HANDSCREW AND C-CLAMPS


"The wooden handscrew is relatively limited with regard to both scope and pressure... When a metal C-clamp is used for wood, the wood must be protected against damage from the metal jaw and the screw swivel on the clamp."

I probably could have borrowed a change of clothes from Annie Sue, but I'd still have to hitch a ride back with Deputy Richards to pick up my car; so I had her drive me home. She came upstairs with me, a stolid young woman who grew up in the tobacco fields near Fayetteville and who was not inclined to be too chatty with a judge that her immediate boss treated like a younger sister. After a few of her yes-ma'am, no-ma'am answers, I quit trying to put her at ease.

She took my bloodstained skirt and my soiled but unsplattered shirt and put them in a brown paper bag separate from Annie Sue's things.

"I'll just wait out in the car for you, ma'am."

"Be right with you," I promised. Stripped down to a white silk teddy, I stood barefoot in front of my closet and flipped through the hangers for fresh clothes. What's appropriate for a murder scene? I slipped a scoop-necked black cotton knit over my head and pulled a pair of old jeans over my hips. This time I meant to be ready for mud or blood.

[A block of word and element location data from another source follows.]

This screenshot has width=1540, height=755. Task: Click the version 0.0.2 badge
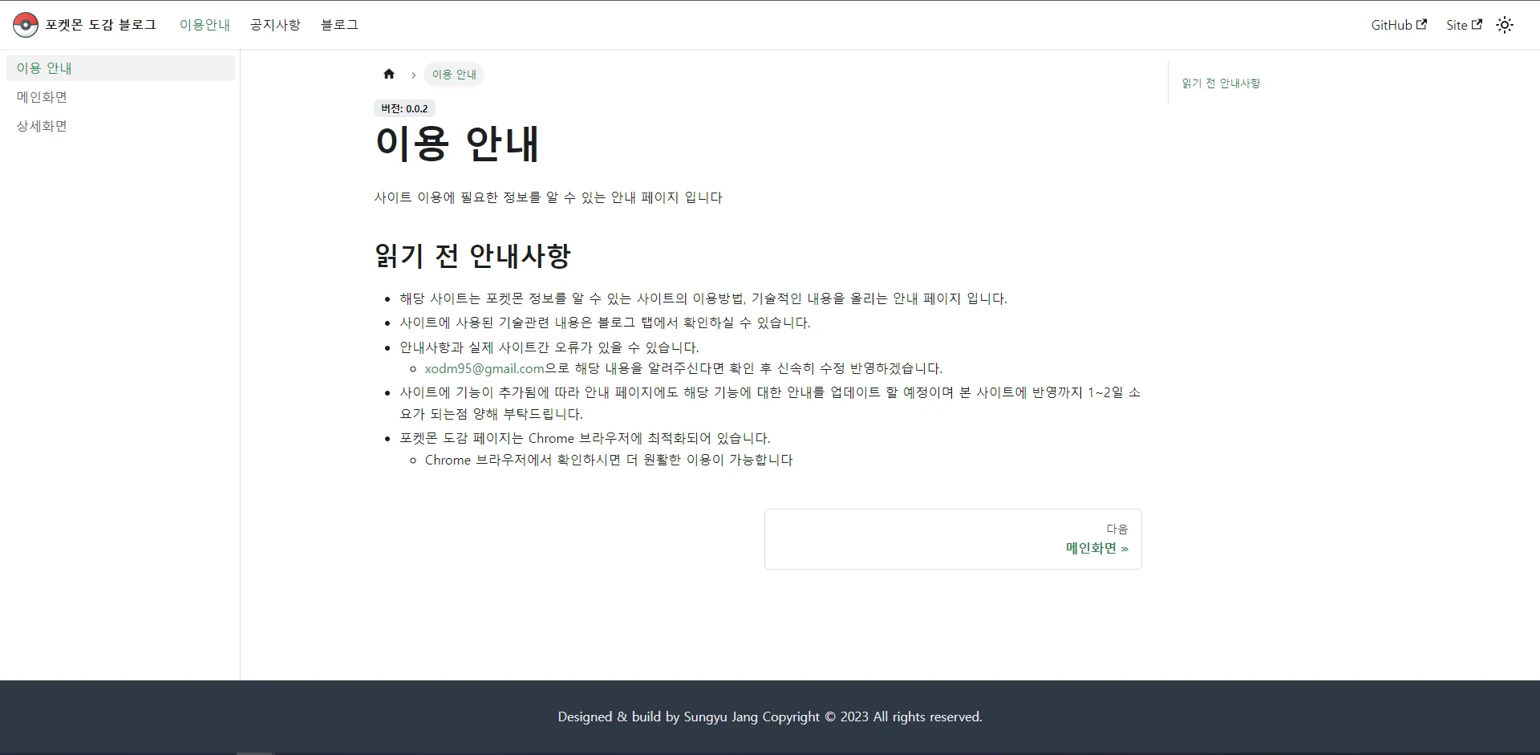pos(404,108)
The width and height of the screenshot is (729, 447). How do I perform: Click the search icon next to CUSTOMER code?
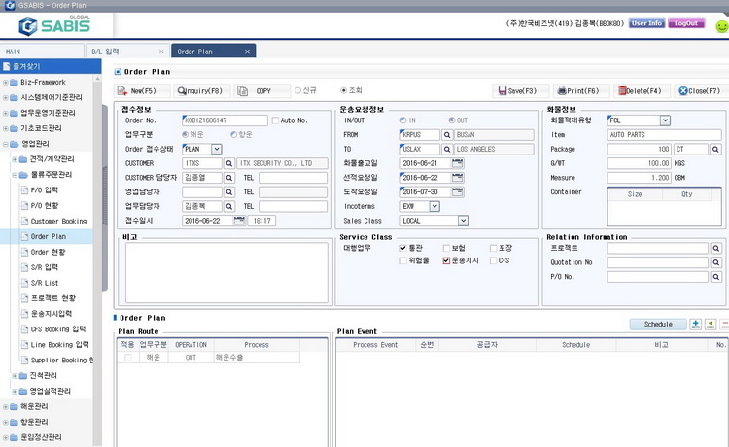[230, 163]
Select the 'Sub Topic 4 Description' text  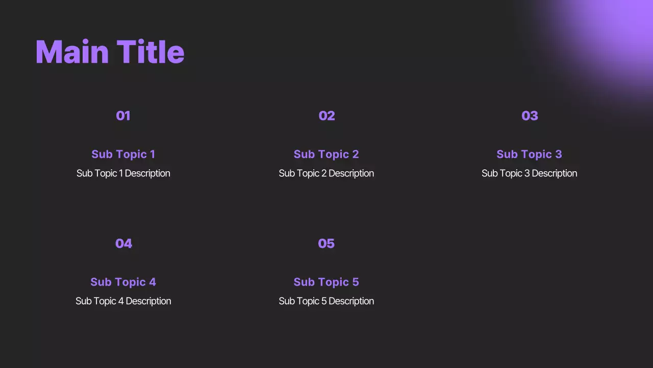123,301
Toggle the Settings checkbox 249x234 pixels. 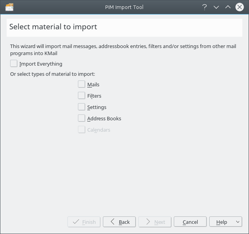[81, 107]
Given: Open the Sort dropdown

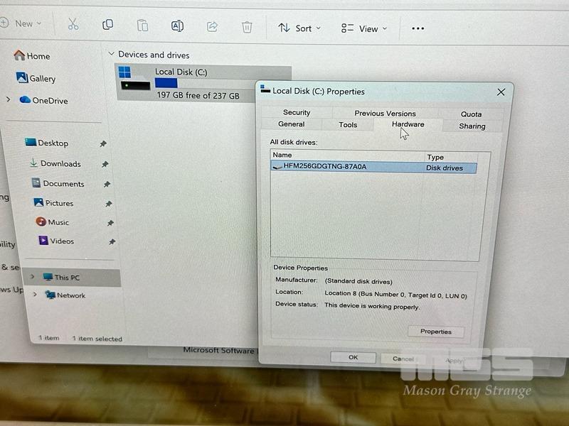Looking at the screenshot, I should pos(299,28).
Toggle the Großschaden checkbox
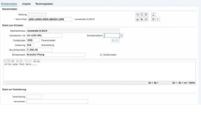This screenshot has width=201, height=115. (x=101, y=55)
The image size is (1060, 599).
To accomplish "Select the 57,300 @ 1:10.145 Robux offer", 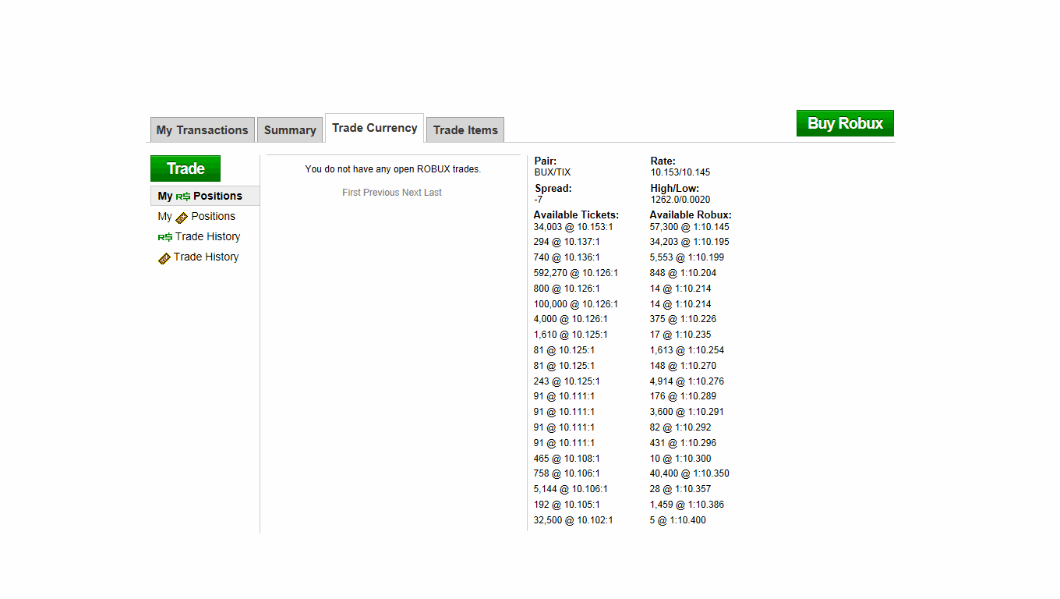I will point(689,227).
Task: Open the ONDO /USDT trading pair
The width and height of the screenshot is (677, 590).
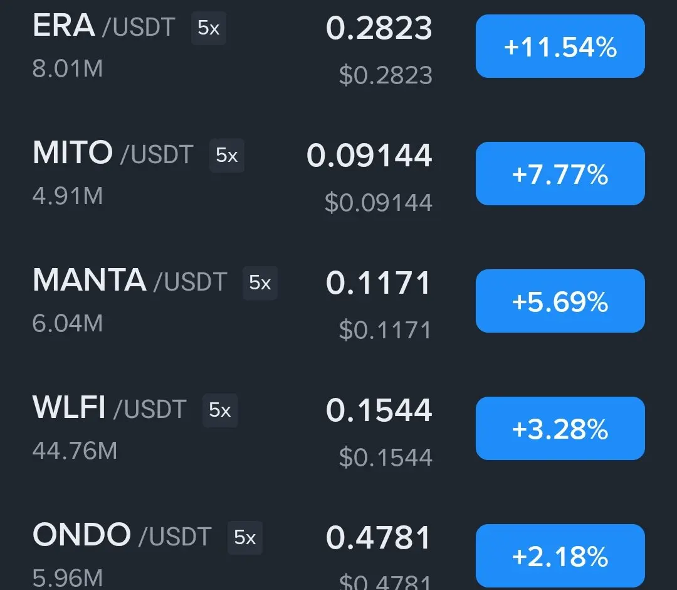Action: coord(122,535)
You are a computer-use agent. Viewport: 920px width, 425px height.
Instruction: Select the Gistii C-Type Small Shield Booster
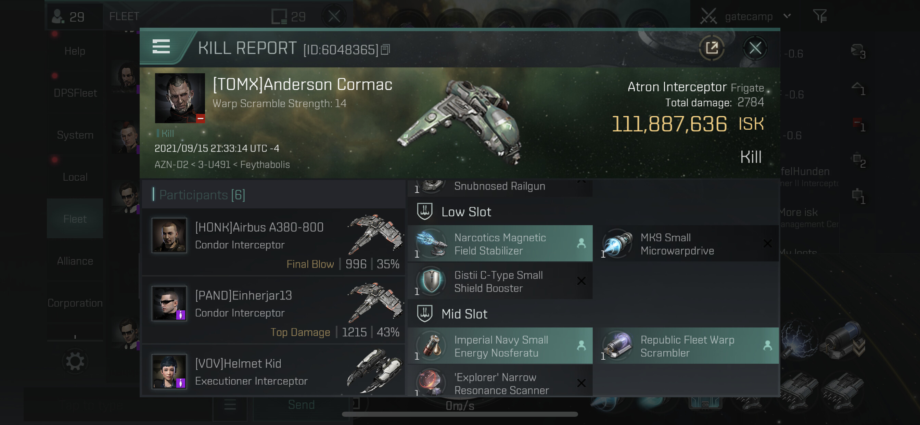tap(500, 281)
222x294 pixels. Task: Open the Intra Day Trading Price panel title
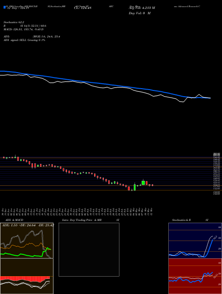click(89, 220)
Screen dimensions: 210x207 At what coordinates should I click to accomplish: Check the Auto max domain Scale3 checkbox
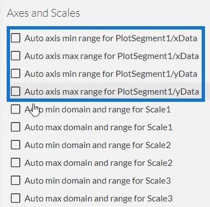(x=16, y=198)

Aunt Zell came in as I finished tying the laces on my raggedyest pair of sneakers. She had the puppy in her arms and was feeding it with its nursing bottle. "Ash wants to know how come there's a sheriff's car parked in our drive."

"We're just leaving," I said lightly. "She's going to drop me off to pick up my car."

After Mother died and Daddy went back to the farm, I moved into these two rooms that once belonged to Uncle Ash's father. Daddy and I weren't getting along too well then, and Uncle Ash was on the road even more in those days, so it seemed a sensible solution all around.

No kitchen, but otherwise it's like a self-contained apartment: sitting room, bath, and a large bedroom that opens onto the upstairs back veranda. There's even a side entrance and a second staircase, so I can come and go in private if I wish.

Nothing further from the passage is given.